+++ EXERCISE MATERIAL

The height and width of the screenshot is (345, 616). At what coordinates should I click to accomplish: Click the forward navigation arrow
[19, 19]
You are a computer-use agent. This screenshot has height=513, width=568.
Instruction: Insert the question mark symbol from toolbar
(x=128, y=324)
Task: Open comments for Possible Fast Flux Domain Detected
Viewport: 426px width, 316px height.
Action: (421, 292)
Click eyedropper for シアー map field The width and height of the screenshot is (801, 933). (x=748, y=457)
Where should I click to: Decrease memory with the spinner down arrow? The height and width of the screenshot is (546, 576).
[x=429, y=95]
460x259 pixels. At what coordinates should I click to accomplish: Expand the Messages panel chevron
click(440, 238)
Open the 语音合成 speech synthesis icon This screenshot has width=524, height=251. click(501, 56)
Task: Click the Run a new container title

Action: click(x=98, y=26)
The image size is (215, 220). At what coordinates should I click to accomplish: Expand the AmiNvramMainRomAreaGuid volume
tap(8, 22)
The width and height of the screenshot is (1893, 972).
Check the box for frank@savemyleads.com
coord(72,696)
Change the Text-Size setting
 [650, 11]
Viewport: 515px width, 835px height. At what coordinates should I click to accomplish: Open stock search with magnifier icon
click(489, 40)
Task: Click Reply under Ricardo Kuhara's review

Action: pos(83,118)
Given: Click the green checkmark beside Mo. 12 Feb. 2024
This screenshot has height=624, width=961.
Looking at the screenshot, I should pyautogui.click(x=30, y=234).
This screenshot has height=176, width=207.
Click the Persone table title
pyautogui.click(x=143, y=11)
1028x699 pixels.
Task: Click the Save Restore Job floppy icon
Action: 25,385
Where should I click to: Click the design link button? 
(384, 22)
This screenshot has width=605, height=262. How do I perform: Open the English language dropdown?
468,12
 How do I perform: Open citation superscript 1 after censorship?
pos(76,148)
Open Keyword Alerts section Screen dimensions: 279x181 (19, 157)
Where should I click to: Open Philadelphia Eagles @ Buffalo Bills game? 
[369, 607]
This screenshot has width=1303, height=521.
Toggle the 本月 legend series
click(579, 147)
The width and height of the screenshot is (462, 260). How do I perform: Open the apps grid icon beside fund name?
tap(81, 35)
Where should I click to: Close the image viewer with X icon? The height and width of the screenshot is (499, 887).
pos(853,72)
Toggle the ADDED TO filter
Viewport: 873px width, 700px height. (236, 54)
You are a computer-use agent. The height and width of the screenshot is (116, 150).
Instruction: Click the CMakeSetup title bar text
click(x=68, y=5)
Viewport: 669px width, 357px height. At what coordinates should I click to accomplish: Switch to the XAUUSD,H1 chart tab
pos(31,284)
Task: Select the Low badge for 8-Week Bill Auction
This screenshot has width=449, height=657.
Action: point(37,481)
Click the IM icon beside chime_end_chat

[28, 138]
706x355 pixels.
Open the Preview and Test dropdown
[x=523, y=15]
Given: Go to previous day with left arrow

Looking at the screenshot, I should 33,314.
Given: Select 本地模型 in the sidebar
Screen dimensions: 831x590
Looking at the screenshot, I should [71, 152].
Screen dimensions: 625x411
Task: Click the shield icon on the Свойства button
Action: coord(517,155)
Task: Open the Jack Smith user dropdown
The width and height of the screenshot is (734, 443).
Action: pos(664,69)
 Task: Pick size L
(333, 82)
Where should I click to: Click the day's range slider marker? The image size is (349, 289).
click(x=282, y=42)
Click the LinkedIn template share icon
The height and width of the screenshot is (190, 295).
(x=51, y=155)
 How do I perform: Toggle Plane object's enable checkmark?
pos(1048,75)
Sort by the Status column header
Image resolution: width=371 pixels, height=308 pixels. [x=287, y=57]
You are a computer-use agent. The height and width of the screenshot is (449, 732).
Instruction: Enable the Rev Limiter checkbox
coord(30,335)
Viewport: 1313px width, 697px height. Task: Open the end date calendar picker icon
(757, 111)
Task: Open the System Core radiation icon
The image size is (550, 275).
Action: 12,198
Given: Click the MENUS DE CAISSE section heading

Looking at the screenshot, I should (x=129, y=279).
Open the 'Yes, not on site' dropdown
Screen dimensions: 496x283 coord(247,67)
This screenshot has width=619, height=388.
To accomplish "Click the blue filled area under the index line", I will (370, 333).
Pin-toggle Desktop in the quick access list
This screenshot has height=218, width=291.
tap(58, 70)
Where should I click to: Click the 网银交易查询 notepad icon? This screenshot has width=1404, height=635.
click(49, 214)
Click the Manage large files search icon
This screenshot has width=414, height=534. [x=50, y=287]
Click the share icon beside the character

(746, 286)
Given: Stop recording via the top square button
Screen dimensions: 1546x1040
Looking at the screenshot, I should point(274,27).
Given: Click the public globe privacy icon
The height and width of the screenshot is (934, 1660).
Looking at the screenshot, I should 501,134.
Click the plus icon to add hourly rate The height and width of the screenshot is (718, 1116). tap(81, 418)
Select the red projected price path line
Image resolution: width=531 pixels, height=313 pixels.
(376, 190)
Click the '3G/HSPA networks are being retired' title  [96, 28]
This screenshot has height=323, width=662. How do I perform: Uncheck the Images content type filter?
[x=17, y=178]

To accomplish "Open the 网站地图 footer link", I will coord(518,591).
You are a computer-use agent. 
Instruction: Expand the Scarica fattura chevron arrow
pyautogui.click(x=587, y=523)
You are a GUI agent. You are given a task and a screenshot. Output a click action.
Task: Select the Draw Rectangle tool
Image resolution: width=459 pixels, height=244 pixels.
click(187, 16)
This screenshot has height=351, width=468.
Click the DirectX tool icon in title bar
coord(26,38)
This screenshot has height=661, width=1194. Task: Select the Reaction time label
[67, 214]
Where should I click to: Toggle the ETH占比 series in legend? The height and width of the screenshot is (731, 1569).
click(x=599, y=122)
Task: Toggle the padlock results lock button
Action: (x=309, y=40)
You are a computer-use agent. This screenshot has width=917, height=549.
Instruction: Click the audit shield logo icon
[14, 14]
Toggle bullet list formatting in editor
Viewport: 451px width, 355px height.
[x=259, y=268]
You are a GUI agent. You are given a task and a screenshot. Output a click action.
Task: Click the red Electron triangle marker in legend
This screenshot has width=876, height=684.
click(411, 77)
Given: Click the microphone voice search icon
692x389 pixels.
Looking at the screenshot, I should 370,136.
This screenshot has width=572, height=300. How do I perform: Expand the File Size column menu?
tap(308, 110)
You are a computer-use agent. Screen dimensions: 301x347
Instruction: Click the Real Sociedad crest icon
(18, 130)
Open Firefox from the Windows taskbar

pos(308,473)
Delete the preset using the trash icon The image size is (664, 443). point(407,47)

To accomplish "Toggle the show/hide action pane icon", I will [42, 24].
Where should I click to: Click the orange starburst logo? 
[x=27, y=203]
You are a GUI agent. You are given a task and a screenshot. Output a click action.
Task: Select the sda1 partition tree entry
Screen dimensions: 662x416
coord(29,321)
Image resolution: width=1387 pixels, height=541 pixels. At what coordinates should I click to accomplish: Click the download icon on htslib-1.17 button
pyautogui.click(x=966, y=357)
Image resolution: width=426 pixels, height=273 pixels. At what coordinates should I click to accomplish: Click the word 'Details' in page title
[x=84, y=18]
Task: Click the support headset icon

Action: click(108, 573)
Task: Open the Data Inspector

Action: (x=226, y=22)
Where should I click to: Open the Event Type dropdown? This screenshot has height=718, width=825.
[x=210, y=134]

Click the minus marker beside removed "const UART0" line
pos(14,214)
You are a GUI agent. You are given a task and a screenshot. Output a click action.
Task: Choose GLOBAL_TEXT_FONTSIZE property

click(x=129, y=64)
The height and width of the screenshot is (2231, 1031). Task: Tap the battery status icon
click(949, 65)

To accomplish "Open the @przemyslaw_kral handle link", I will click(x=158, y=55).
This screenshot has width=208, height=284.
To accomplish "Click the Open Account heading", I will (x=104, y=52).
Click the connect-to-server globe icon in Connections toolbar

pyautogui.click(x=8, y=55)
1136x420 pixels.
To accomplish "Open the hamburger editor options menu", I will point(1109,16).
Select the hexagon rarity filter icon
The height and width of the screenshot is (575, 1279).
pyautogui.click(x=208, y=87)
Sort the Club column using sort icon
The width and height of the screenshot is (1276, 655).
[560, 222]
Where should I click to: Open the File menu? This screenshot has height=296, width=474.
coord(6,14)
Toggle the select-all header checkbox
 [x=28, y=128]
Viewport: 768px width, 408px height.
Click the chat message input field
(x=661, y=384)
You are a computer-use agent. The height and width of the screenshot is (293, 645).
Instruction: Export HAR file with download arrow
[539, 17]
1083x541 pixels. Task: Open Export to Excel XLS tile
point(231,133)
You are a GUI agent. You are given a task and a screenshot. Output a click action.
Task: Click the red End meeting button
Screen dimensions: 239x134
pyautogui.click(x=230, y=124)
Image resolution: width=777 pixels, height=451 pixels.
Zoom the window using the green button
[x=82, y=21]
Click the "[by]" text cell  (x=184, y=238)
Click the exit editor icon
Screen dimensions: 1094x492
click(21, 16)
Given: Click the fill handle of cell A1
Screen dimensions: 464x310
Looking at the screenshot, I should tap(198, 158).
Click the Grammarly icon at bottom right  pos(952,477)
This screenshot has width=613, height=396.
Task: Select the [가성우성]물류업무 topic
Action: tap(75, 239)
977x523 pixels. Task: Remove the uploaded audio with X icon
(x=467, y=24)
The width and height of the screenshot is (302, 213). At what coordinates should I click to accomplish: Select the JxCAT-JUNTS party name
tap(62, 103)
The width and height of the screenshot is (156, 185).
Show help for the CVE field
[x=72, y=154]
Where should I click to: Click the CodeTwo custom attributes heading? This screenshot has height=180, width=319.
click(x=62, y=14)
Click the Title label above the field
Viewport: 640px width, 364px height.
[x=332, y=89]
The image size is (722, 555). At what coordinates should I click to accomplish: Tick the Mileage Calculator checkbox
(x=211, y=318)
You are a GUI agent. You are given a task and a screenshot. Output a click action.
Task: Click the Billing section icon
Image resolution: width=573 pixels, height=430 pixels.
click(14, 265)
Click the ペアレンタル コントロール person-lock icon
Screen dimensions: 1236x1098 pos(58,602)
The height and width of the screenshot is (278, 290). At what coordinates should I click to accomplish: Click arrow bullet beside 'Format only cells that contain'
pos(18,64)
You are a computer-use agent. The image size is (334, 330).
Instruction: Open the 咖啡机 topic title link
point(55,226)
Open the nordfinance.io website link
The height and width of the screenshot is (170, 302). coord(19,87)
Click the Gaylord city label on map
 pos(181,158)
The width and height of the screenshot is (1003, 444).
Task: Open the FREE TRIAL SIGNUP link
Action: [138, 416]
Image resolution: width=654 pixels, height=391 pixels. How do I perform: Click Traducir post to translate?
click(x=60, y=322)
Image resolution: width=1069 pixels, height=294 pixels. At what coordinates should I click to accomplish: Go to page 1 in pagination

++++++

**WORK TO COMPLETE**
Sift the data above for lines with "computer", then copy each one.

**EXERCISE RESPONSE**
You are a computer-use agent. This screenshot has height=513, width=568.
You are a computer-use agent. The height and width of the screenshot is (116, 150).
You are a computer-use agent. The height and width of the screenshot is (449, 732).
You are a computer-use agent. 
You are a computer-use agent. This screenshot has width=917, height=549.
You are a computer-use agent. Screen dimensions: 301x347
You are a computer-use agent. The height and width of the screenshot is (293, 645).
You are a computer-use agent. The image size is (334, 330).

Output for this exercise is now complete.